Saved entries
_ _ _ _

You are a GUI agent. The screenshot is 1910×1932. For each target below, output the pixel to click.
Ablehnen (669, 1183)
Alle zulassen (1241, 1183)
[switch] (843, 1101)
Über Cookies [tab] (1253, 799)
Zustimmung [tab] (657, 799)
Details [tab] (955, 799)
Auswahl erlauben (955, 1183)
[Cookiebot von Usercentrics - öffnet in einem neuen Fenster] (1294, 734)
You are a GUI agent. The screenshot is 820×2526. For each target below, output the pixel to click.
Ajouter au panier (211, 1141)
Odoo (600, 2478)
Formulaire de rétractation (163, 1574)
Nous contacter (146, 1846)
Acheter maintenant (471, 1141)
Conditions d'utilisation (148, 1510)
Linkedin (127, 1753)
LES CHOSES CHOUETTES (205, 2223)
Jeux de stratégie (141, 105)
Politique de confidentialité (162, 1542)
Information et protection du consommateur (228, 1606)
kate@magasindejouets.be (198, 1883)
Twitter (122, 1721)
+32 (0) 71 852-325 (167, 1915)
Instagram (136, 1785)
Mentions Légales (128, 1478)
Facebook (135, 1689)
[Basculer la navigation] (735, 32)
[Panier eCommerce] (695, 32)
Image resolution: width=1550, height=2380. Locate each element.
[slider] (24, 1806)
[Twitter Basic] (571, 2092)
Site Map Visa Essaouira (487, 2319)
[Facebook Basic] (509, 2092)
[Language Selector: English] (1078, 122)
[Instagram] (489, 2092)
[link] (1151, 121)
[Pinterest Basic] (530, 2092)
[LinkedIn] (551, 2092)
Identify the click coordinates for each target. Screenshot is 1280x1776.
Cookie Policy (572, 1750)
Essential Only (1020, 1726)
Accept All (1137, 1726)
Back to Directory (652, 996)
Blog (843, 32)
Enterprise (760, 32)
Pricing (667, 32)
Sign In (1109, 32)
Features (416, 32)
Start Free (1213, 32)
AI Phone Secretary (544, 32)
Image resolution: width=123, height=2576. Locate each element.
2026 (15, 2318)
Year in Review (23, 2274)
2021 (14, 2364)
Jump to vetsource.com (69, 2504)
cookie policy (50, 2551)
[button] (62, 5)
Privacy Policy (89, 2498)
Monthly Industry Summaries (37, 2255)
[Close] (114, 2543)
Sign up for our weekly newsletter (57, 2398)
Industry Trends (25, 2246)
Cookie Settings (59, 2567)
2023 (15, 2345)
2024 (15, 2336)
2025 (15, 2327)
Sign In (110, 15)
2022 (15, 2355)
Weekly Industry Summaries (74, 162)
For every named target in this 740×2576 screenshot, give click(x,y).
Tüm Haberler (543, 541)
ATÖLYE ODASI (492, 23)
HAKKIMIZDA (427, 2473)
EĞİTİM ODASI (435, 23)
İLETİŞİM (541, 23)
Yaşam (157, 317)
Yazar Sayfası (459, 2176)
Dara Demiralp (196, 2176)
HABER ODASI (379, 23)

_ _ _ _

## Task objective
Every entry above should come back exactly as written.

## Final answer
You are a GUI agent. The screenshot is 1910×1932. For each target below, output the pixel to click.
Ablehnen (669, 1183)
Alle zulassen (1241, 1183)
[switch] (843, 1101)
Über Cookies [tab] (1253, 799)
Zustimmung [tab] (657, 799)
Details [tab] (955, 799)
Auswahl erlauben (955, 1183)
[Cookiebot von Usercentrics - öffnet in einem neuen Fenster] (1294, 734)
You are a GUI agent. The screenshot is 820×2526. For each target below, output the pixel to click.
Ajouter au panier (211, 1141)
Odoo (600, 2478)
Formulaire de rétractation (163, 1574)
Nous contacter (146, 1846)
Acheter maintenant (471, 1141)
Conditions d'utilisation (148, 1510)
Linkedin (127, 1753)
LES CHOSES CHOUETTES (205, 2223)
Jeux de stratégie (141, 105)
Politique de confidentialité (162, 1542)
Information et protection du consommateur (228, 1606)
kate@magasindejouets.be (198, 1883)
Twitter (122, 1721)
+32 (0) 71 852-325 (167, 1915)
Instagram (136, 1785)
Mentions Légales (128, 1478)
Facebook (135, 1689)
[Basculer la navigation] (735, 32)
[Panier eCommerce] (695, 32)
Image resolution: width=1550, height=2380. Locate each element.
[slider] (24, 1806)
[Twitter Basic] (571, 2092)
Site Map Visa Essaouira (487, 2319)
[Facebook Basic] (509, 2092)
[Language Selector: English] (1078, 122)
[Instagram] (489, 2092)
[link] (1151, 121)
[Pinterest Basic] (530, 2092)
[LinkedIn] (551, 2092)
Identify the click coordinates for each target. Screenshot is 1280x1776.
Cookie Policy (572, 1750)
Essential Only (1020, 1726)
Accept All (1137, 1726)
Back to Directory (652, 996)
Blog (843, 32)
Enterprise (760, 32)
Pricing (667, 32)
Sign In (1109, 32)
Features (416, 32)
Start Free (1213, 32)
AI Phone Secretary (544, 32)
Image resolution: width=123, height=2576. Locate each element.
2026 (15, 2318)
Year in Review (23, 2274)
2021 (14, 2364)
Jump to vetsource.com (69, 2504)
cookie policy (50, 2551)
[button] (62, 5)
Privacy Policy (89, 2498)
Monthly Industry Summaries (37, 2255)
[Close] (114, 2543)
Sign up for our weekly newsletter (57, 2398)
Industry Trends (25, 2246)
Cookie Settings (59, 2567)
2023 (15, 2345)
2024 (15, 2336)
2025 (15, 2327)
Sign In (110, 15)
2022 (15, 2355)
Weekly Industry Summaries (74, 162)
For every named target in this 740×2576 screenshot, give click(x,y).
Tüm Haberler (543, 541)
ATÖLYE ODASI (492, 23)
HAKKIMIZDA (427, 2473)
EĞİTİM ODASI (435, 23)
İLETİŞİM (541, 23)
Yaşam (157, 317)
Yazar Sayfası (459, 2176)
Dara Demiralp (196, 2176)
HABER ODASI (379, 23)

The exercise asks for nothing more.